[Saved entries]
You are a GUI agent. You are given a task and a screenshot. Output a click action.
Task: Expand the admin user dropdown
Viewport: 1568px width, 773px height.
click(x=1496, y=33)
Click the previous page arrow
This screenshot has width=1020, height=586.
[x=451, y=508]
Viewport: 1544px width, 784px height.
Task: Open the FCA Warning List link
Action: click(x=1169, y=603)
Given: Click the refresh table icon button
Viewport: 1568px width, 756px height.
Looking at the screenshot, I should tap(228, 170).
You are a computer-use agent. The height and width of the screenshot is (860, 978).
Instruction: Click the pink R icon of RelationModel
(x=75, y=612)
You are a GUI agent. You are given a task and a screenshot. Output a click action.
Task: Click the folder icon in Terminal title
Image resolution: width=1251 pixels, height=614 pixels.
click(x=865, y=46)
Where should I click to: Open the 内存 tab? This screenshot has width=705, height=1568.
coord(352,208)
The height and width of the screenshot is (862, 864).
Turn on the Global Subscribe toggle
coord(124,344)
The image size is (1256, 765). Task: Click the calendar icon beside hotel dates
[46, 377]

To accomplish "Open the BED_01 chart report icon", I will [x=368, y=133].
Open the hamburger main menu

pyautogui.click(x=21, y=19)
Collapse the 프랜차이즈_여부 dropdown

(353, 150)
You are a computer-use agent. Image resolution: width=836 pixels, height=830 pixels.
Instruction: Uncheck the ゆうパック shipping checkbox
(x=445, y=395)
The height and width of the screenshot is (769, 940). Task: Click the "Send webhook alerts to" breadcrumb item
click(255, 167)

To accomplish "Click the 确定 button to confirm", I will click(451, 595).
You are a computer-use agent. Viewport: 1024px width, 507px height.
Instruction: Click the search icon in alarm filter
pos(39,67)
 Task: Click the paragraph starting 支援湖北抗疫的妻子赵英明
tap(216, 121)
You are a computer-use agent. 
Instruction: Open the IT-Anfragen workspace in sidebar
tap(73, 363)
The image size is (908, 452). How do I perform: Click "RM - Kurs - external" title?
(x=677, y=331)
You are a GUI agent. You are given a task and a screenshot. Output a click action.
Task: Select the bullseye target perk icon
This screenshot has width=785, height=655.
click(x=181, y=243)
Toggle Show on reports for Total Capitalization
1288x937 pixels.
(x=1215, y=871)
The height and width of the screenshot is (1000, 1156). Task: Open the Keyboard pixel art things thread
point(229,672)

## ABOUT THIS EXERCISE
Copy, without any change, the lines above from the one containing "Instruction: Open the" to the end, both ends included. Add nothing else.

## RESPONSE TO THIS EXERCISE
Instruction: Open the IT-Anfragen workspace in sidebar
tap(73, 363)
The image size is (908, 452). How do I perform: Click "RM - Kurs - external" title?
(x=677, y=331)
You are a GUI agent. You are given a task and a screenshot. Output a click action.
Task: Select the bullseye target perk icon
This screenshot has width=785, height=655.
click(x=181, y=243)
Toggle Show on reports for Total Capitalization
1288x937 pixels.
(x=1215, y=871)
The height and width of the screenshot is (1000, 1156). Task: Open the Keyboard pixel art things thread
point(229,672)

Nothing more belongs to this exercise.